Gros trou d'air à Wall Street alors que les craintes d'une récession grandissent

Le Dow Jones a perdu 3,05% hier, à la Bourse de New York. Pour la première fois depuis douze ans, la courbe des taux d'intérêt sur les bons du Trésor américain s'est inversée brièvement, faisant craindre l'arrivée d'une récession aux Etats-Unis.

Des traders à la clôture de NYSE, le 12 août 2019 à Wall Street, à New York.
Des traders à la clôture de NYSE, le 12 août 2019 à Wall Street, à New York. (JOHANNES EISELE / AFP)

Douche froide sur les marchés. Wall Street a lourdement chuté mercredi 14 août dans un climat d'incertitude pour l'économie mondiale. Selon des résultats provisoires à la clôture, le Dow Jones a cédé 3,05% à 25 478,50 points et le Nasdaq a reculé de 3,04% à 7 772,69 points. Les Bourses européennes ont également subi ce contrecoup : le CAC 40 a perdu 2,08% à Paris, le Dax a reculé de 2,19% à Francfort et le FTSE 100 a cédé 1,32% à Londres.

Face aux tensions commerciales entre Washington et Pékin, au piétinement des croissances chinoise et européenne, les investisseurs ont délaissé le marché des actions au profit de valeurs jugées plus sûres, comme l'or et les obligations d'Etat.

Inversion de la courbe des taux

Surtout, pour la première fois depuis douze ans, la courbe des taux d'intérêt sur les bons du Trésor américain s'est inversée brièvement, faisant craindre l'arrivée d'une récession aux Etats-Unis, même si pour l'instant la première économie mondiale se porte bien. 

Une courbe des taux inversée signifie qu’il coûte moins cher d’emprunter à long terme que d’emprunter à court terme, précise le site New Trading. Un phénomène peu "rationnel", si l'on estime que l'argent prêté sur de longues années expose en effet l’investisseur à davantage de risques, donc son rendement devrait dépasser celui de l’argent prêté sur de courtes périodes. Ce phénomène est craint par les investisseurs comme un signe historiquement avant-coureur de récession.

Menaces de Donald Trump envers la Chine

"Je pense qu'une récession est de plus en plus probable", a affirmé en début de semaine l'économiste en chef pour Moody's Analytics. "Les risques qu'une récession intervienne entre maintenant et la fin de 2020 sont un peu supérieurs à 50% si le président (Trump) met ses menaces sur les tarifs douaniers à exécution", a-t-il ajouté.

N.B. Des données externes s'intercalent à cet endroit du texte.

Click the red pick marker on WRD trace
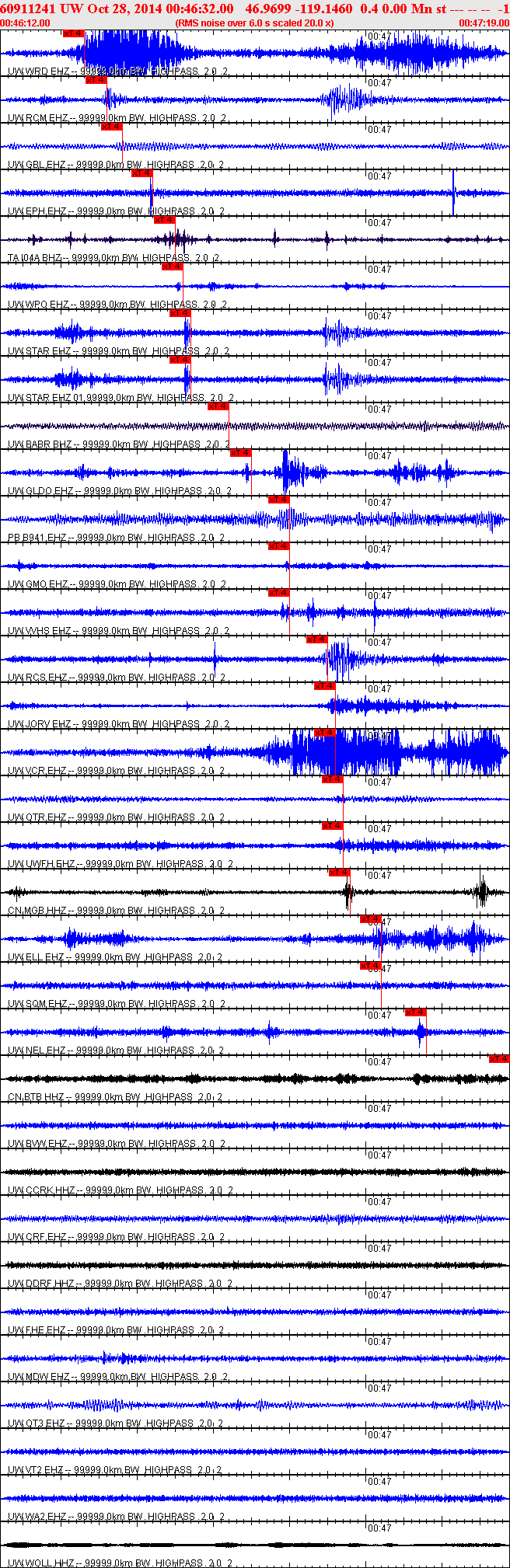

L'administration américaine a annoncé, mardi, qu'elle reportait à la mi-décembre l'application de tarifs douaniers supplémentaires sur certains produits fabriqués en Chine, initialement prévue pour le 1er septembre. Une récente note d'économistes de Bank of America a aussi pointé une augmentation des risques de récession, vue désormais comme probable à 33% au lieu de 20% auparavant.